Notes:
RF Inductor Calculator was developed to help users predict the RF characteristics of a large single-layer solenoid-style air-core inductor.
This version is suitable for larger inductors such as for calculating the choking impedance of a coax choke.
Inputs via the slider widgets:
- ⌀a : Outer conductor diameter in millimeters (mm). Equivalent coax cable size is also displayed.
- ⌀b : Loop diameter in millimeters (mm).
- c/a : 'c' is the inter-winding spacing, and 'a' is the conductor diameter, so 'c/a' is the spacing ratio. (Must be >= 1.1)
A low-value will increase the resistance due to the proximity effect.
- N : Number of turns or windings.
- f : The frequency of interest (MHz) for some of the calculations.
Characteristics on the left are independent of frequency, while the characteristics on the right are dependent on the selected frequency.

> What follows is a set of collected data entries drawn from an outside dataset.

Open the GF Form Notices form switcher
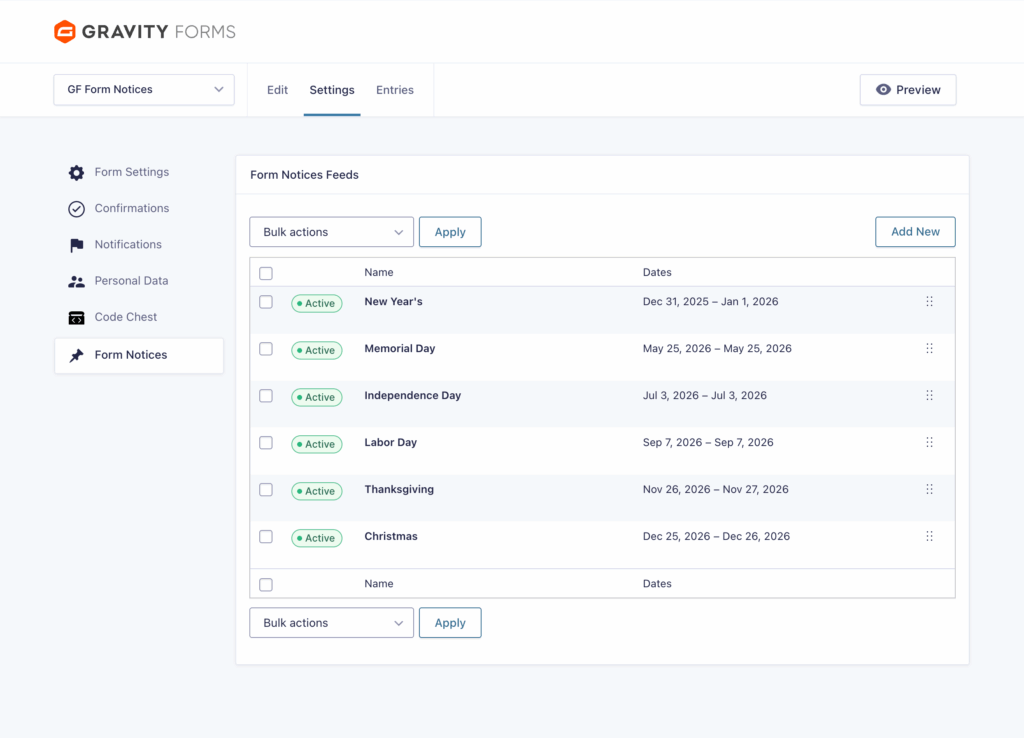Screen dimensions: 1024x738 [144, 90]
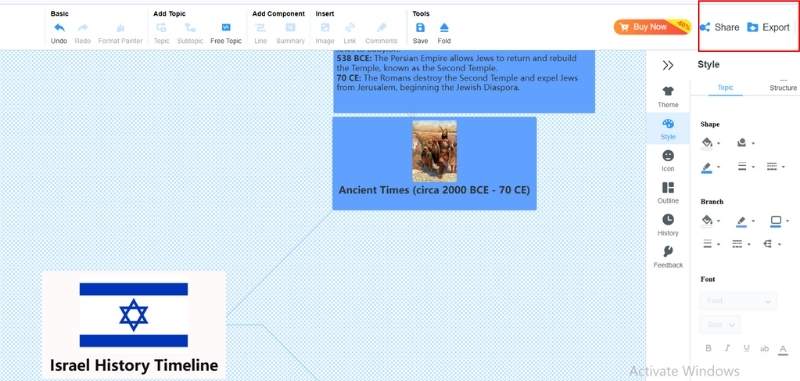Expand the Shape fill color dropdown
The height and width of the screenshot is (381, 800).
(x=711, y=143)
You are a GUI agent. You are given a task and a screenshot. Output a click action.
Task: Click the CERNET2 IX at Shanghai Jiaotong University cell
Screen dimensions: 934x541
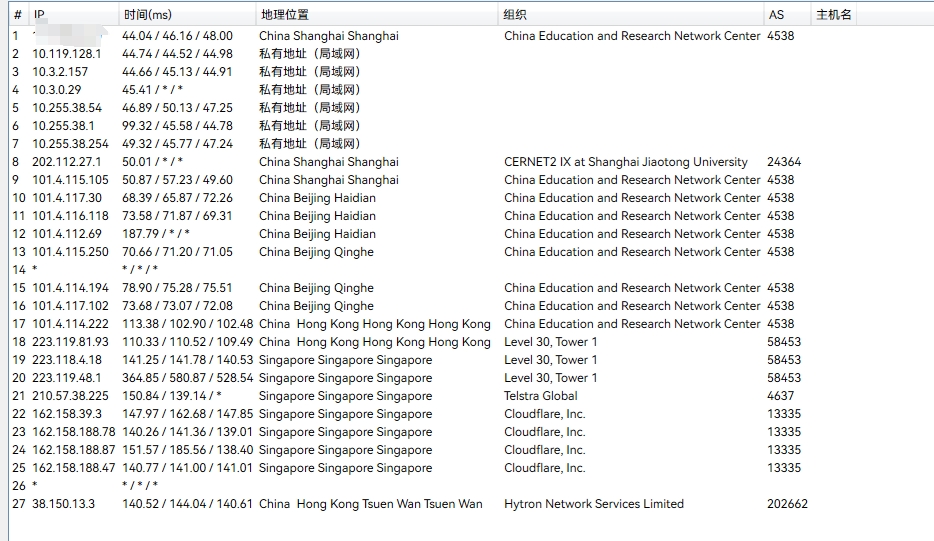tap(625, 162)
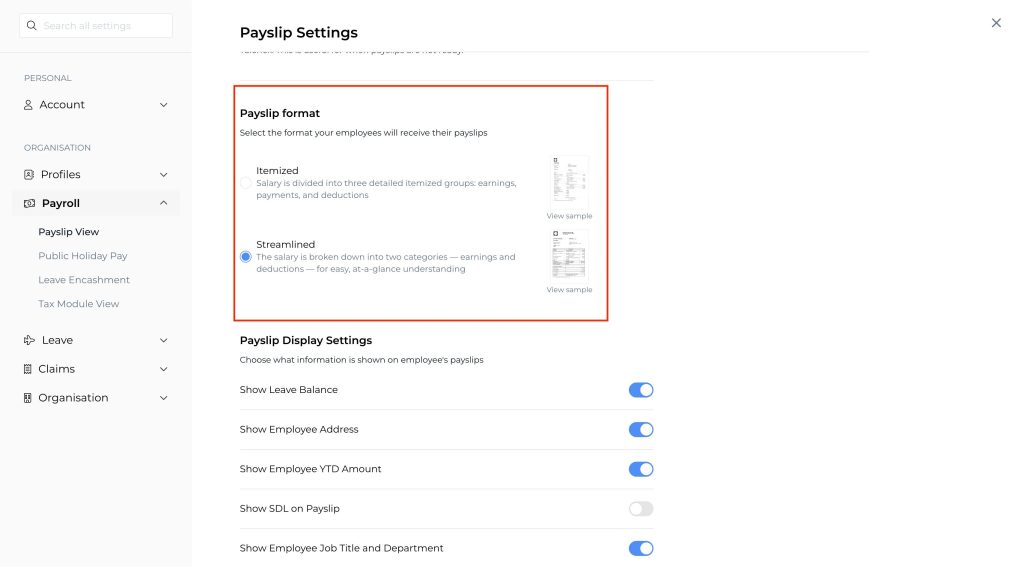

Each of the graphic representations attempt to keep the relative geometry correct, without exceeding the drawing boundary. The coil diameter
relative to the conductor diameter are representative.
Calculated dimensions:
- ⌀o : Outer loop diameter (mm)
- ⌀i : Inner loop diameter (mm) - corresponds to the diameter of the winding former.
- c : Distance between windings, measured from the conductor centers (mm).
- ℓ : Length of the coil (mm). Equal to c x N.
Calculated parameters:
- L : Inductance is calculated using Nagaoka's equation incorporating his coefficient.
- C : Capacitance is calculated using Knight's 2016 paper on self-resonance and self-capacitance of solenoid coils.
- Rdc : DC resistance is calculated using conductor length divided by the conductor cross-sectional area, assuming a copper conductor.
- SRF : Self-resonant frequency (MHz) for the unloaded coil. Currently using a lumped reactances model. (Looking into modifying the model to
use the conductor length and velocity factor as described by Knight (2016).
- Xₗ : Inductive reactance at the given frequency. (Ω)
- |Z| : Impedance at the given frequency. (Ω)
- δ : Skin depth due to skin effect (μm)
- Rac : AC resistance is calculated using the skin effect and proximity resistance from empirical data collected by Medhurst using the spacing ratio, and length-to-diameter ratio.
- Q : Quality factor of device, based on reactance (X) ÷ resistance (Rac) at the given frequency.